InChIs differ from the widely used CAS registry numbers in three respects:
- they are freely usable and non-proprietary;
- they can be computed from structural information and do not have to be assigned by some organization;
- most of the information in an InChI is human readable (with practice).
InChIs can thus be seen as akin to a general and extremely formalized version of IUPAC names. They can express more information than the simpler SMILES notation and differ in that every structure has a unique InChI string, which is important in database applications. Information about the 3-dimensional coordinates of atoms is not represented in InChI; for this purpose a format such as PDB can be used.
The InChI algorithm converts input structural information into a unique InChI identifier in a three-step process: normalization (to remove redundant information), canonicalization (to generate a unique number label for each atom), and serialization (to give a string of characters).
The InChIKey, sometimes referred to as a hashed InChI, is a fixed length (25 character) condensed digital representation of the InChI that is not human-understandable. The InChIKey specification was released in September 2007 in order to facilitate web searches for chemical compounds, since these were problematic with the full-length InChI.[6] It should be noted that, unlike the InChI, the InChIKey is not unique: though collisions can be calculated to be very rare, they happen.[7]
In January 2009 the final 1.02 version of the InChI software was released. This provided a means to generate so called standard InChI, which does not allow for user selectable options in dealing with the stereochemistry and tautomeric layers of the InChI string. The standard InChIKey is then the hashed version of the standard InChI string. The standard InChI will simplify comparison of InChI strings and keys generated by different groups, and subsequently accessed via diverse sources such as databases and web resources.
Format and layers
Internet media type |
chemical/x-inchi |
---|---|
Type of format | chemical file format |
Every InChI starts with the string "InChI=" followed by the version number, currently 1. This is followed by the letter S for standard InChIs. The remaining information is structured as a sequence of layers and sub-layers, with each layer providing one specific type of information. The layers and sub-layers are separated by the delimiter "/" and start with a characteristic prefix letter (except for the chemical formula sub-layer of the main layer). The six layers with important sublayers are:
- Main layer
- Chemical formula (no prefix). This is the only sublayer that must occur in every InChI.
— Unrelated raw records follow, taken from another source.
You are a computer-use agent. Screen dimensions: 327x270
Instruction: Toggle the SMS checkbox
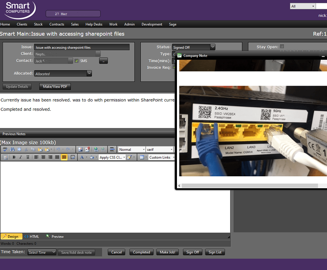pyautogui.click(x=77, y=61)
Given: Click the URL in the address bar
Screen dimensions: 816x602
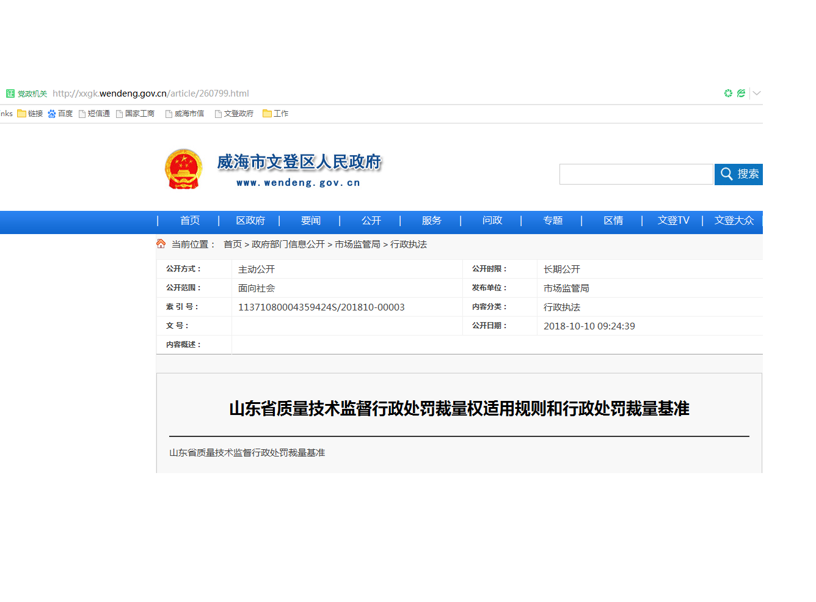Looking at the screenshot, I should coord(151,94).
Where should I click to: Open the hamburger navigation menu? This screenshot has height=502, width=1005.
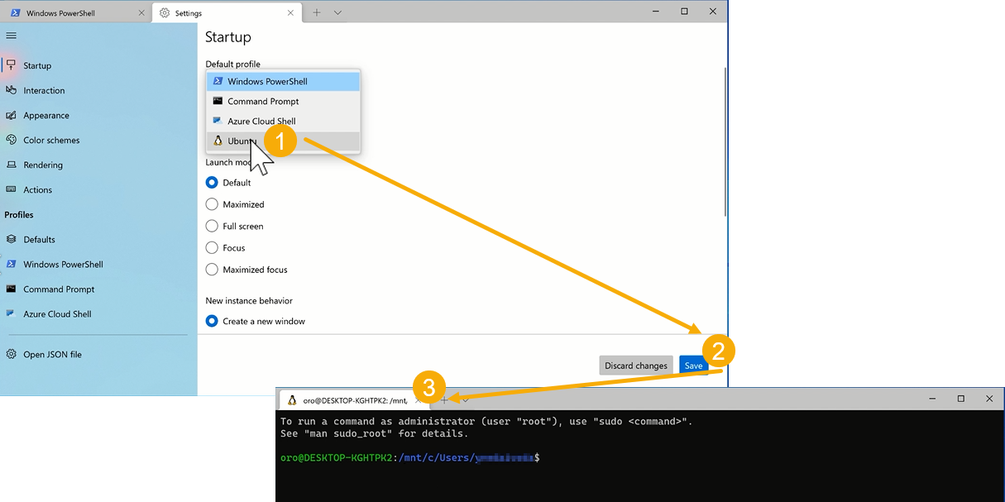pyautogui.click(x=11, y=36)
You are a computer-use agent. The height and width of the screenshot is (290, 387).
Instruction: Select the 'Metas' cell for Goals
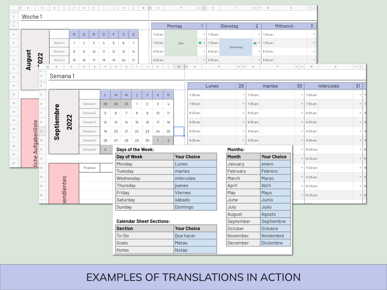point(195,243)
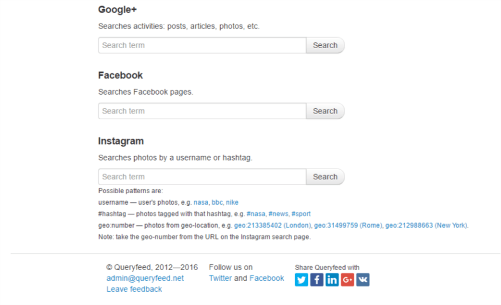
Task: Click the Facebook search term input
Action: (202, 111)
- Atom connections (prefix: "c"). The atoms in the chemical formula (except for hydrogens) are numbered in sequence; this sublayer describes which atoms are connected by bonds to which other ones.
- Hydrogen atoms (prefix: "h"). Describes how many hydrogen atoms are connected to each of the other atoms.
- Charge layer
- proton sublayer (prefix: "p" for "protons")
- charge sublayer (prefix: "q")
- Stereochemical layer
- double bonds and cumulenes (prefix: "b")
- tetrahedral stereochemistry of atoms and allenes (prefixes: "t", "m")
- type of stereochemistry information (prefix: "s")
- Isotopic layer (prefixes: "i", "h", as well as "b", "t", "m", "s" for isotopic stereochemistry)
- Fixed-H layer (prefix: "f"); contains some or all of the above types of layers except atom connections; may end with "o" sublayer; never included in standard InChI
- Reconnected layer (prefix: "r"); contains the whole InChI of a structure with reconnected metal atoms; never included in standard InChI
The delimiter-prefix format has the advantage that a user can easily use a wildcard search to find identifiers that match only in certain layers.
Examples
CH3CH2OH ethanol |
InChI=1/C2H6O/c1-2-3/h3H,2H2,1H3 InChI=1S/C2H6O/c1-2-3/h3H,2H2,1H3 (standard InChI) |
L-ascorbic acid |
InChI=1/C6H8O6/c7-1-2(8)5-3(9)4(10)6(11)12-5/h2,5,7-10H,1H2/t2-,5+/m0/s1 InChI=1S/C6H8O6/c7-1-2(8)5-3(9)4(10)6(11)12-5/h2,5,7-8,10-11H,1H2/t2-,5+/m0/s1 (standard InChI) |
InChIKey
The condensed, 27 character standard InChIKey is a hashed version of the full standard InChI (using the SHA-256 algorithm), designed to allow for easy web searches of chemical compounds.[6] Most chemical structures on the Web up to 2007 have been represented as GIF files, which are not searchable for chemical content. The full InChI turned out to be too lengthy for easy searching, and therefore the InChIKey was developed. There is a very small, but nonzero chance of two different molecules having the same InChIKey, but the probability for duplication of only the first 14 characters has been estimated as only one duplication in 75 databases each containing one billion unique structures. With all databases currently having below 50 million structures, such duplication appears unlikely at present. A recent study more extensively studies the collision rate finding that the experimental collision rate is in agreement with the theoretical expectations.[8]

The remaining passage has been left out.